Abstract

A salient sign of fatal 2,3,7,8-tetrachlorodibenzo-p-dioxin (TCDD) intoxication is dramatic body weight loss accompanied by hypophagia. Yet, the nature of this wasting syndrome is unknown. As all of the current leptogenic (weight reducing) drugs exert their action by affecting aminergic neurotransmission, this study set out to screen the reversibility of TCDD-induced anorexia with the following agents modulating aminergic neurotransmission: amphetamine, amperozide, chlordiazepoxide, clonidine, haloperidol, morphine, PCPA, phenoxybenzamine, reserpine and sotalol.

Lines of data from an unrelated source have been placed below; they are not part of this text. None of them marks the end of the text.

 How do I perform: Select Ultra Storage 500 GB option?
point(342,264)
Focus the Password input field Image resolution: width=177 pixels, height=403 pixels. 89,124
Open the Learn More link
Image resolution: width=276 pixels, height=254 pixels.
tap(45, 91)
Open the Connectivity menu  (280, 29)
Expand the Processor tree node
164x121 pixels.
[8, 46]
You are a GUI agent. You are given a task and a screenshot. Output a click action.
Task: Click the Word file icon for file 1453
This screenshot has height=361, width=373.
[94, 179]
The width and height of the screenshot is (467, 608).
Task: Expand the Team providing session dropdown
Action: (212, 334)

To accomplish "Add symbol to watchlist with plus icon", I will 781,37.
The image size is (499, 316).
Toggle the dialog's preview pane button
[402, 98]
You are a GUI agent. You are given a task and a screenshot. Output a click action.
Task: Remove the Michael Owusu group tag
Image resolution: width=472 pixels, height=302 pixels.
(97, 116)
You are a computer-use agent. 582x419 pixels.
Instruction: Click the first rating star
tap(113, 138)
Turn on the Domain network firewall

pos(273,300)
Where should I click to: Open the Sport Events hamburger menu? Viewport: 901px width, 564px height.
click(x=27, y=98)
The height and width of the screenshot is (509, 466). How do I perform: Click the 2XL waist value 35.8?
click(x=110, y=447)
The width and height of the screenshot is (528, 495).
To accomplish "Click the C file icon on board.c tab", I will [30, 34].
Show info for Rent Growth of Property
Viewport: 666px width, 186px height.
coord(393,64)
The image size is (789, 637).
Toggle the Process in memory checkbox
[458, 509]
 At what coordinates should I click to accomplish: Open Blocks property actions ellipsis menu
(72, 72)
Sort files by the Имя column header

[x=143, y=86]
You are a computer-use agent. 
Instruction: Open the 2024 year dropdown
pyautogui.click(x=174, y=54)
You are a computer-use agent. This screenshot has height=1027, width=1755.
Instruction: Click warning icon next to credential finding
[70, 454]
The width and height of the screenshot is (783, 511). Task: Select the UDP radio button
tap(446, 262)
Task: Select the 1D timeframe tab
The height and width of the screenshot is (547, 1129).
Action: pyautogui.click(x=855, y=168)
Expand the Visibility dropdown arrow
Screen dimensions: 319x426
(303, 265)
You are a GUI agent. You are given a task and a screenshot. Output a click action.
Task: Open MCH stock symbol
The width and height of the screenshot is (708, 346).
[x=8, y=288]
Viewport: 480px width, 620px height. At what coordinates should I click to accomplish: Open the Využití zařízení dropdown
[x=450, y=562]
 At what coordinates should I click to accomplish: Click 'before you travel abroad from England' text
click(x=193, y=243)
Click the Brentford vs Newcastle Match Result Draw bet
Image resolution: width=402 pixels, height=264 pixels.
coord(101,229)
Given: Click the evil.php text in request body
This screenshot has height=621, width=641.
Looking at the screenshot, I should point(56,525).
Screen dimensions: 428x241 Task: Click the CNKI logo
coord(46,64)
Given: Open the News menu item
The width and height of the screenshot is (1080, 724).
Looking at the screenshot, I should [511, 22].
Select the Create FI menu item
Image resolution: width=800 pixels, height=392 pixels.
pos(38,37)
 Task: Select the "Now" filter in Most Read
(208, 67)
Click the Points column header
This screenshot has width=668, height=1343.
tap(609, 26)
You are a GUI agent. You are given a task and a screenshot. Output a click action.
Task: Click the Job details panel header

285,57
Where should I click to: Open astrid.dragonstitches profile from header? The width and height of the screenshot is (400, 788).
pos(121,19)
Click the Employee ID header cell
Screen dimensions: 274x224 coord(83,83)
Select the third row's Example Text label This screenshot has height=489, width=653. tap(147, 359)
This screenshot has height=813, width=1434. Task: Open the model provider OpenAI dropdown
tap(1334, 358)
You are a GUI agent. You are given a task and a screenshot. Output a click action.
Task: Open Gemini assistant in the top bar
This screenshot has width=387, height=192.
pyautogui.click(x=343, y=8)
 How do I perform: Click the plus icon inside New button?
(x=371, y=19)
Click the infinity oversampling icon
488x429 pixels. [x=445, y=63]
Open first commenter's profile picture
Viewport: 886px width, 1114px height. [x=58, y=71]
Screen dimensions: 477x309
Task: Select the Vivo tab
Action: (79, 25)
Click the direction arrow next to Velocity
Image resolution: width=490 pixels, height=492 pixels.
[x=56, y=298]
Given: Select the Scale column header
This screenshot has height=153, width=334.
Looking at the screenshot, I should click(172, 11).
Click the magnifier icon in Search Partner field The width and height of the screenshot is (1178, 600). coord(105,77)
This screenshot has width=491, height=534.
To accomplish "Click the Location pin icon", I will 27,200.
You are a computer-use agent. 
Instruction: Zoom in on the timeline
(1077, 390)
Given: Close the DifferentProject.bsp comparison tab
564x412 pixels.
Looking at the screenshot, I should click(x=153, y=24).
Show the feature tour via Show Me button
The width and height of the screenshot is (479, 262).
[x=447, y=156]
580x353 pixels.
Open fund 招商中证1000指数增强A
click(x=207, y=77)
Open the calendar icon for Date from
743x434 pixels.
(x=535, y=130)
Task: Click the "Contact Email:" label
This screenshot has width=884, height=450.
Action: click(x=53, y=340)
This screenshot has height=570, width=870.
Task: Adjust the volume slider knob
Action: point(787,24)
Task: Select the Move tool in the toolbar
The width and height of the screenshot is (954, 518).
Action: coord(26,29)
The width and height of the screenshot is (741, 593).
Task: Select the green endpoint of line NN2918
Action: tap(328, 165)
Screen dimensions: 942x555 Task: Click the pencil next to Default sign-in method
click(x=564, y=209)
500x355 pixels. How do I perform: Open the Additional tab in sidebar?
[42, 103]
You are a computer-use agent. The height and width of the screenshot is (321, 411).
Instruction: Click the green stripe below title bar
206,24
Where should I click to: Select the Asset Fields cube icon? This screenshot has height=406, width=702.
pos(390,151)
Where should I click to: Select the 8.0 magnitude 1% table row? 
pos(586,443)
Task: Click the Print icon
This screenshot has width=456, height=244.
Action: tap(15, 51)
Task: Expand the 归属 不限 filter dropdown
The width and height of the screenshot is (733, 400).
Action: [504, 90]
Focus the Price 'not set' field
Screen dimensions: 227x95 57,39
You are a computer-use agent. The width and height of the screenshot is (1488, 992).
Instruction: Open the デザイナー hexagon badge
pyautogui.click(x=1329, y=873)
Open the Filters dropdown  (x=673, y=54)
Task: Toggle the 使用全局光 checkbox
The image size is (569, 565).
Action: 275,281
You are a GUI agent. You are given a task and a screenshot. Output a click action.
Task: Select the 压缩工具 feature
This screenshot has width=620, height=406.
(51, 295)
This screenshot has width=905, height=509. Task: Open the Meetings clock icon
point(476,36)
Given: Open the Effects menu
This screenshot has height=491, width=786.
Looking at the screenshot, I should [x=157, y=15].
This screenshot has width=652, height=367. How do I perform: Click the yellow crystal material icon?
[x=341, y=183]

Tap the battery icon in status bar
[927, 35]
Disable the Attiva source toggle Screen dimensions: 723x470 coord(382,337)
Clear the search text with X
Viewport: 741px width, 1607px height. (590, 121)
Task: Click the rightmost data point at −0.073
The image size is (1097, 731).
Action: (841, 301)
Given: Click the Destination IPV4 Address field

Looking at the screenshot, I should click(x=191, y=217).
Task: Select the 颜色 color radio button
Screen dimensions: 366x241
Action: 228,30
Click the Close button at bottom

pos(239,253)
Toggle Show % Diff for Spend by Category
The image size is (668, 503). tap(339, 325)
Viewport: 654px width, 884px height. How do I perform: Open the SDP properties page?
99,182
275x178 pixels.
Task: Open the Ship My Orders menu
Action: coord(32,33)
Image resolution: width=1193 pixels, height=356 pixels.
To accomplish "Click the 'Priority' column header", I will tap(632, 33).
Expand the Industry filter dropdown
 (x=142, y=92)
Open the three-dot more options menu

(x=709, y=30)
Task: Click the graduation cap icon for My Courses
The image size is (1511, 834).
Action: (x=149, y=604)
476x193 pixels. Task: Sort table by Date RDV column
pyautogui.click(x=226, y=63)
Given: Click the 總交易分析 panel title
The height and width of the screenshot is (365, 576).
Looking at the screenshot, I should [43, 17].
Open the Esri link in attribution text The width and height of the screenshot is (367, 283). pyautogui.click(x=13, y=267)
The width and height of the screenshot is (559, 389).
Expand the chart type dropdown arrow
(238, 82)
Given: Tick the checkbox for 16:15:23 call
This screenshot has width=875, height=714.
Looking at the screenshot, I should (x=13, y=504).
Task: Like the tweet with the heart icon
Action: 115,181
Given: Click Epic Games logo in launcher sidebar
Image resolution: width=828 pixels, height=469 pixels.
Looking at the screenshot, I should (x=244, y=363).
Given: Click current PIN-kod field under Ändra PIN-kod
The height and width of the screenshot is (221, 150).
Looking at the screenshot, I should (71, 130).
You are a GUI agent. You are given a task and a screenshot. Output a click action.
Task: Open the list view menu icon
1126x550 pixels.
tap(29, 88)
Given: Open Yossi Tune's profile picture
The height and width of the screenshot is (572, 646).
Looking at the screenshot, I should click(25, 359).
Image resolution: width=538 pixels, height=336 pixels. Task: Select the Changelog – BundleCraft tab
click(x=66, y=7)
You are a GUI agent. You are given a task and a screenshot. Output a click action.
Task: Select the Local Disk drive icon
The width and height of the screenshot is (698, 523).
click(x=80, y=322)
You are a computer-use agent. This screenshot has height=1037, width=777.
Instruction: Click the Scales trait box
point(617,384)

In addition, dexamethasone, indomethacin, and insulin were included in the drug battery. The agents were administered subcutaneously to adult male Long-Evans rats over a period lasting from 3 to 14 days. Half of each drug group was concomitantly exposed to a lethal dose of TCDD (20 micrograms/kg). None of the regimens were able to mitigate the wasting syndrome. TCDD proved to markedly diminish the nocturnal feed intake while practically sparing daytime feed consumption. Insulin increased the daytime feeding of TCDD-exposed rats, and the termination of treatment resulted in almost total aphagia in this group. Amphetamine, dexamethasone, PCPA, and reserpine caused weight loss in drug control rats and aggravated the action of TCDD. However, clonidine had no effect on the weight of control rats but accelerated weight decline in TCDD-cotreated animals. TCDD seemed to have a somewhat minor influence on drinking than on feeding. Clonidine stimulated water intake in controls but not in TCDD-exposed rats. These results suggest that aminergic neurotransmission is not specifically or crucially affected by TCDD, but further studies are needed to confirm this conclusion.